Мне было трудно говорить, потому что играть в подобные игры с невинным ребенком — ужасно глупо, но я даже в глаза ему взглянуть не могла. Так что я лишь ощутила толчок, когда, выронив нож, Боби бросился ко мне и припал, судорожно вцепился в меня, рыдая. Похоже, в тот миг передо мной мелькнуло что-то вроде последнего видения Боби; я не отважилась бы его об этом спросить, но, кажется, теперь я знаю, что ему приснилось тогда, в последний раз, перед тем как кошмары перестали его мучить и Боби начал по-особенному смотреть на мою сестру и на длинный нож.
[Пер. Т.Шишовой]
Лодка, или Еще одно путешествие в Венецию
С юношеских лет меня привлекала мысль переписать литературные тексты, которые живо волновали меня, по фактура которых не соответствовала, как мне казалось, их внутреннему наполнению; думаю, некоторые из рассказов Орасио Кироги[232] вызывали у их автора такое же искушение, и в результате он отважился на это, выбрав для осуществления своего замысла тишину и забвение. То, что пытаешься делать из любви, оборачивается хвастливым козырянием своей ученостью; наедине с собой я был готов сожалеть, что некоторые тексты показались мне не соответствующими тому, что в них и во мне бесполезно взывало к жизни.
Слепой случай и пачка старых листков бумаги вызвали к жизни аналогичное стремление реализовать неосуществленный замысел, но в данном случае это искушение закономерно, поскольку речь идет о моих собственных текстах, о длинном рассказе под названием «Лодка». На последней странице черновика вижу пометку: «До чего скверно!
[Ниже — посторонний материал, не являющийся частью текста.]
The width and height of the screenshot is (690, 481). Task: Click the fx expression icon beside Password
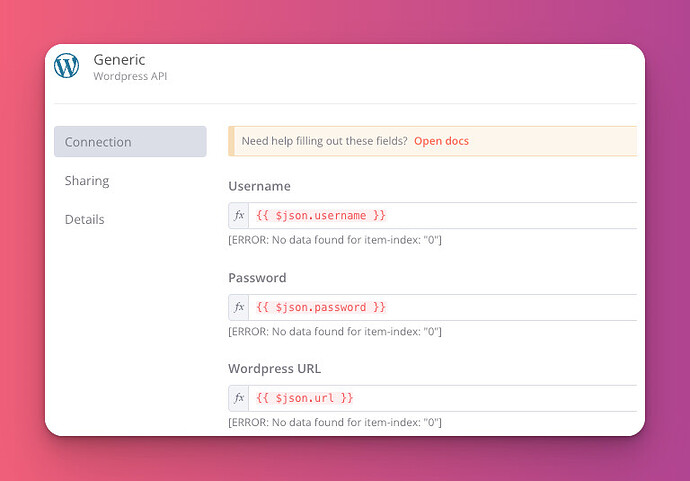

Я написал это в Венеции в 1954 году; перечитываю через десять лет, и мне это нравится — вот что самое скверное».
И текст и примечание уже забылись; после тех десяти прошло еще двенадцать лет, и перечитывать сейчас эти страницы вместе с примечанием мне хочется только потому, чтобы лучше понять, почему этот рассказ казался и кажется мне плохим и почему он мне нравился и нравится сейчас.